Securing a mortgage as a solo practitioner or a self-employed attorney is possible, but it might require a few extra steps. Attorney Mortgage can help you prepare and manage the approval process for a home mortgage. 

Self-employed vs Employed

Mortgage lenders typically ask for verification of income, such as the last two years worth of W-2s and the last few months of paycheck receipts. But self-employed buyers don’t have the same proof of income, and may experience fluctuation when it comes to monthly or annual income. So lenders must ask for more paperwork to verify income and the borrower’s ability to pay back the loan. 

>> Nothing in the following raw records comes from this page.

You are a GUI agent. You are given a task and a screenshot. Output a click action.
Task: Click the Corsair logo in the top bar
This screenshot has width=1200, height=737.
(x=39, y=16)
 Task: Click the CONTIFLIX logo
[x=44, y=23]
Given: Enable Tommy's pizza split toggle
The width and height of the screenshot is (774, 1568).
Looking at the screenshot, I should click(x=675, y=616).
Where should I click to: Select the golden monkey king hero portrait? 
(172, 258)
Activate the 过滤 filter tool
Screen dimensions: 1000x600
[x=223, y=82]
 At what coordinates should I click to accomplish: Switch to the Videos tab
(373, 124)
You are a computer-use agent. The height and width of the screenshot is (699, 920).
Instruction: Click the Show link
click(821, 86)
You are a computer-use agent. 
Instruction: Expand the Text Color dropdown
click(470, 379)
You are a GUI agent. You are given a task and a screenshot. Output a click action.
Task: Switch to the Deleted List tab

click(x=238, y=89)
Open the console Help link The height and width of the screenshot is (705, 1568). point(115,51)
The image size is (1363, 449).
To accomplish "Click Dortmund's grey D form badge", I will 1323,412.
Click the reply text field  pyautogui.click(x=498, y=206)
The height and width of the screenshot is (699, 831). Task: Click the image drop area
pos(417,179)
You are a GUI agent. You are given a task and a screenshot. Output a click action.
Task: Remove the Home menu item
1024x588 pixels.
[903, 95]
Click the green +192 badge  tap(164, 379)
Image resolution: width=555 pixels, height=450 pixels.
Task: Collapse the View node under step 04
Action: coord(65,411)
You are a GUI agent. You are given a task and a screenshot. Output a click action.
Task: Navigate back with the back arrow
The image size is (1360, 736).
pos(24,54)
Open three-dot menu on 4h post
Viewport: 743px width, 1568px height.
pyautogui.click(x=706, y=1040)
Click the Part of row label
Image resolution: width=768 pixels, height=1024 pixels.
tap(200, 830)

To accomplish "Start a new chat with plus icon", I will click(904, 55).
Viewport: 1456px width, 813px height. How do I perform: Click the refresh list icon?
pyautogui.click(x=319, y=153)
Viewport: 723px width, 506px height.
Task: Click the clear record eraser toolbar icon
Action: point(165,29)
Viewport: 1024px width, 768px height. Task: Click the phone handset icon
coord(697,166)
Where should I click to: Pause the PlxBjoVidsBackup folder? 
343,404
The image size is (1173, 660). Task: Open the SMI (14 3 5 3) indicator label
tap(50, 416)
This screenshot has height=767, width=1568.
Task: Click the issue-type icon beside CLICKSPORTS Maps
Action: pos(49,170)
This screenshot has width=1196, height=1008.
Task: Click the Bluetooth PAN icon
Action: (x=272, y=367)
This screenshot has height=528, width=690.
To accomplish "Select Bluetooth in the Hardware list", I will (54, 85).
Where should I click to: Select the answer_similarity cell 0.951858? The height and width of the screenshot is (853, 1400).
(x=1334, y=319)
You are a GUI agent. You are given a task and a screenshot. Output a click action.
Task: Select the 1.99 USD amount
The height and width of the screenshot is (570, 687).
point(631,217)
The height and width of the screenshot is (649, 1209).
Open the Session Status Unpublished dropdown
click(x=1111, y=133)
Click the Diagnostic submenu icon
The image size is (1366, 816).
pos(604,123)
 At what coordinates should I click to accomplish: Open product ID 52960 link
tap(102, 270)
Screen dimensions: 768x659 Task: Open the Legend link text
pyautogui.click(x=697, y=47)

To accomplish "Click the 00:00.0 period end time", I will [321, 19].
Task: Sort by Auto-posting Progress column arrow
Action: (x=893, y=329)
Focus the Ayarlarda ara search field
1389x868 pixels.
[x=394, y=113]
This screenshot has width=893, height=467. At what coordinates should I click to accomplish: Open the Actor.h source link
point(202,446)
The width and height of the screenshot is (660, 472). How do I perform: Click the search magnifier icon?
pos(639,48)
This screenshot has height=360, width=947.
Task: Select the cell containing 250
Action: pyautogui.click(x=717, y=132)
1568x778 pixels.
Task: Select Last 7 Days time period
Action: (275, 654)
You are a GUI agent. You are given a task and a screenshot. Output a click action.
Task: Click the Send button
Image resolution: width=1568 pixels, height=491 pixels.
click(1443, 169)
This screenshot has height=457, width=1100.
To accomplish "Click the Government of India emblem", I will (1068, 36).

Lenders usually require self-employed borrowers to have at least two years of self-employment experience, or at the very least, two years of proven experience in their current field.

Some mortgage products, such as interest-only or adjustable-rate mortgages, could offer a self-employed professional a little more flexibility. Lenders may also offer a portfolio loan to a borrower. This is a loan that will remain with the original lender, instead of selling the loan to a secondary market such as Fannie Mae or Freddie Mac. A portfolio loan typically has more flexible underwriting standards. The 100%, no money down and no PMI Attorney loan is a prime example of a portfolio loan.

Your mortgage lender will ask you to provide verifiable proof of self-employed income, including: 

  • Two or more years of tax returns to demonstrate your financial stability.
  • Business licenses or certificates, if applicable.
  • Bank statements for all checking and savings accounts.
  • Business profit and loss statements.
  • Investments, existing loans, and other financial records. 
  • Proof of two or more years of self-employment experience, or proof of any related experience in the field.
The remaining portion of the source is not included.